▸ **Your instructions**
From the first line onward, reproduce the records exactly; the final line to include is the one holding "[Next slide] (229, 383)".

▸ **Record extracts**
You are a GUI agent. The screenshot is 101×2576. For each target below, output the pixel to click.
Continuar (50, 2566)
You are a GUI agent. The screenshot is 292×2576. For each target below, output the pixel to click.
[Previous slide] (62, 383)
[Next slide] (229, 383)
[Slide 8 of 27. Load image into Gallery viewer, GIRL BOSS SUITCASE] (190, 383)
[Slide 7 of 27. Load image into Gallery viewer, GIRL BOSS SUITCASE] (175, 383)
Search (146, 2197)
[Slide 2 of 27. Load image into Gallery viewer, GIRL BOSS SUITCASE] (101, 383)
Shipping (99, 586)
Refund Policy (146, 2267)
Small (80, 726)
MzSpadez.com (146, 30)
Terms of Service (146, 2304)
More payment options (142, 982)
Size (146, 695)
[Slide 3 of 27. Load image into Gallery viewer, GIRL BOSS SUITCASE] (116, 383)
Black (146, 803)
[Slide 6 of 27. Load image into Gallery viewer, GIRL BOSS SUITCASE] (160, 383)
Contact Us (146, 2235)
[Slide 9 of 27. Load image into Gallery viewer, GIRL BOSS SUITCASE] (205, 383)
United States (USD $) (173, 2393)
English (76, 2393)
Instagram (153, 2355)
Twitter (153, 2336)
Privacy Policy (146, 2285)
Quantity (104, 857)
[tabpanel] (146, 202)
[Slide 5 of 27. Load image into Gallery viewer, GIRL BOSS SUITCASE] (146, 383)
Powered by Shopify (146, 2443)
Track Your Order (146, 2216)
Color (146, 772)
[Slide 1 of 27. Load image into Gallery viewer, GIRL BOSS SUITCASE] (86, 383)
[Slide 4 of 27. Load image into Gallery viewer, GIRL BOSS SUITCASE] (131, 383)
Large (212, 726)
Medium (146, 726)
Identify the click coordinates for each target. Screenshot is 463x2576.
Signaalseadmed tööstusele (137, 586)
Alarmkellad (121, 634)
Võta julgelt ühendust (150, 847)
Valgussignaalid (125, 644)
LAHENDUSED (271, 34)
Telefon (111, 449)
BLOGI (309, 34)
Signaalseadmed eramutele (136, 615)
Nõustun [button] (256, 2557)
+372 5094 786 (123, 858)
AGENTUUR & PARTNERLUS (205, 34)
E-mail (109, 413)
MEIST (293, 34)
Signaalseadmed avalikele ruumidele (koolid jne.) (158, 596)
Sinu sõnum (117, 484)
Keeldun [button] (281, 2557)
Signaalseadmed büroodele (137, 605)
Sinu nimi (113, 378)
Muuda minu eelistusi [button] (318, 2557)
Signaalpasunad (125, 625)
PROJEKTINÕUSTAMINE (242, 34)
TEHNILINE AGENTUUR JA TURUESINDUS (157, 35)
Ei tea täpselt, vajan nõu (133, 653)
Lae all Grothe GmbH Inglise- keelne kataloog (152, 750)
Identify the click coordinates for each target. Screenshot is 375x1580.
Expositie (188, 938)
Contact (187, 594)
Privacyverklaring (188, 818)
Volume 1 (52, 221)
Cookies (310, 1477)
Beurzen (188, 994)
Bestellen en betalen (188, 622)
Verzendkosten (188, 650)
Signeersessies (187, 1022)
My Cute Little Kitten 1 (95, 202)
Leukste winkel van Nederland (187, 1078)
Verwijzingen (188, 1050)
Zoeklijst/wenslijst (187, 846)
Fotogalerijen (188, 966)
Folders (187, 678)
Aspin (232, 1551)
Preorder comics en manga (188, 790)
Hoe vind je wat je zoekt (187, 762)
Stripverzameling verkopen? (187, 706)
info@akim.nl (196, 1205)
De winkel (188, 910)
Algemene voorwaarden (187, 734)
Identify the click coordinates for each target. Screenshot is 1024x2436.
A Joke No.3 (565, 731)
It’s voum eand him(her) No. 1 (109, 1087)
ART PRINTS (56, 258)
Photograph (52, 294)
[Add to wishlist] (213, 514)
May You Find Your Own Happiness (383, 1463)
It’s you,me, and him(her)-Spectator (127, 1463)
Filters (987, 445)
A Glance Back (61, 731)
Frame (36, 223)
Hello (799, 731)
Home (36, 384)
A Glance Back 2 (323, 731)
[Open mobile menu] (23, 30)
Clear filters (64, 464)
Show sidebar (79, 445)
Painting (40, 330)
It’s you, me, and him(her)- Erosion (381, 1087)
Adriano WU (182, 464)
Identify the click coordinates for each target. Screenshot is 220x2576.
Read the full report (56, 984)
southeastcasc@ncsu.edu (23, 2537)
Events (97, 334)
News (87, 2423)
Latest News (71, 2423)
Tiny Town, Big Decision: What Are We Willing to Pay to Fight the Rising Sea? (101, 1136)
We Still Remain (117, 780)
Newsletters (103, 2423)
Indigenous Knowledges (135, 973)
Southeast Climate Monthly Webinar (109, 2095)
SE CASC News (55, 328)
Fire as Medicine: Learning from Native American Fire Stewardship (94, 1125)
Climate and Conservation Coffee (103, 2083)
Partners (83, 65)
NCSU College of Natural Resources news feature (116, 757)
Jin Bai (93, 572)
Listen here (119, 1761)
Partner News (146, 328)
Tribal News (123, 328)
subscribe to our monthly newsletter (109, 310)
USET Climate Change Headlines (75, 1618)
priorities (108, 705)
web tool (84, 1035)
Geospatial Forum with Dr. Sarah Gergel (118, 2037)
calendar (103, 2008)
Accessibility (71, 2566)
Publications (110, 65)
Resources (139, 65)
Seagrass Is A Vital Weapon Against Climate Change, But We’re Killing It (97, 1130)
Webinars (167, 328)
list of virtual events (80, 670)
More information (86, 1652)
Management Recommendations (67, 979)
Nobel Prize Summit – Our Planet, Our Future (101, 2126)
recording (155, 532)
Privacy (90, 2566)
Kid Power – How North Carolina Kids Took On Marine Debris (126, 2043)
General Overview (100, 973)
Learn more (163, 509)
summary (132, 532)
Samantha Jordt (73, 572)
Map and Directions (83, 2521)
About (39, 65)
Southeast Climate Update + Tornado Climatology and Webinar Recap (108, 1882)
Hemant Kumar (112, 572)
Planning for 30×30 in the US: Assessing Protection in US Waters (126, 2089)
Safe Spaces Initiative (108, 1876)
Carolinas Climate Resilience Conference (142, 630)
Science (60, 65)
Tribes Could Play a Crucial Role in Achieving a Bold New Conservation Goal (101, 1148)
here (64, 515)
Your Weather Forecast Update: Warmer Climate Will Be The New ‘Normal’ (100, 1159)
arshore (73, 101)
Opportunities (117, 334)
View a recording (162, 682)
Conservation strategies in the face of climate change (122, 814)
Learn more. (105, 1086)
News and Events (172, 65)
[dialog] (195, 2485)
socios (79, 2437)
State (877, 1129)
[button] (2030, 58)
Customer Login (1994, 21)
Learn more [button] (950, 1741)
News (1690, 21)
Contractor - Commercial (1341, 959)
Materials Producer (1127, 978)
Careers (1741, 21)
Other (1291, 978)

▸ **Your solution**
You are a GUI agent. The screenshot is 101×2576. For each target below, output the pixel to click.
Continuar (50, 2566)
You are a GUI agent. The screenshot is 292×2576. For each target below, output the pixel to click.
[Previous slide] (62, 383)
[Next slide] (229, 383)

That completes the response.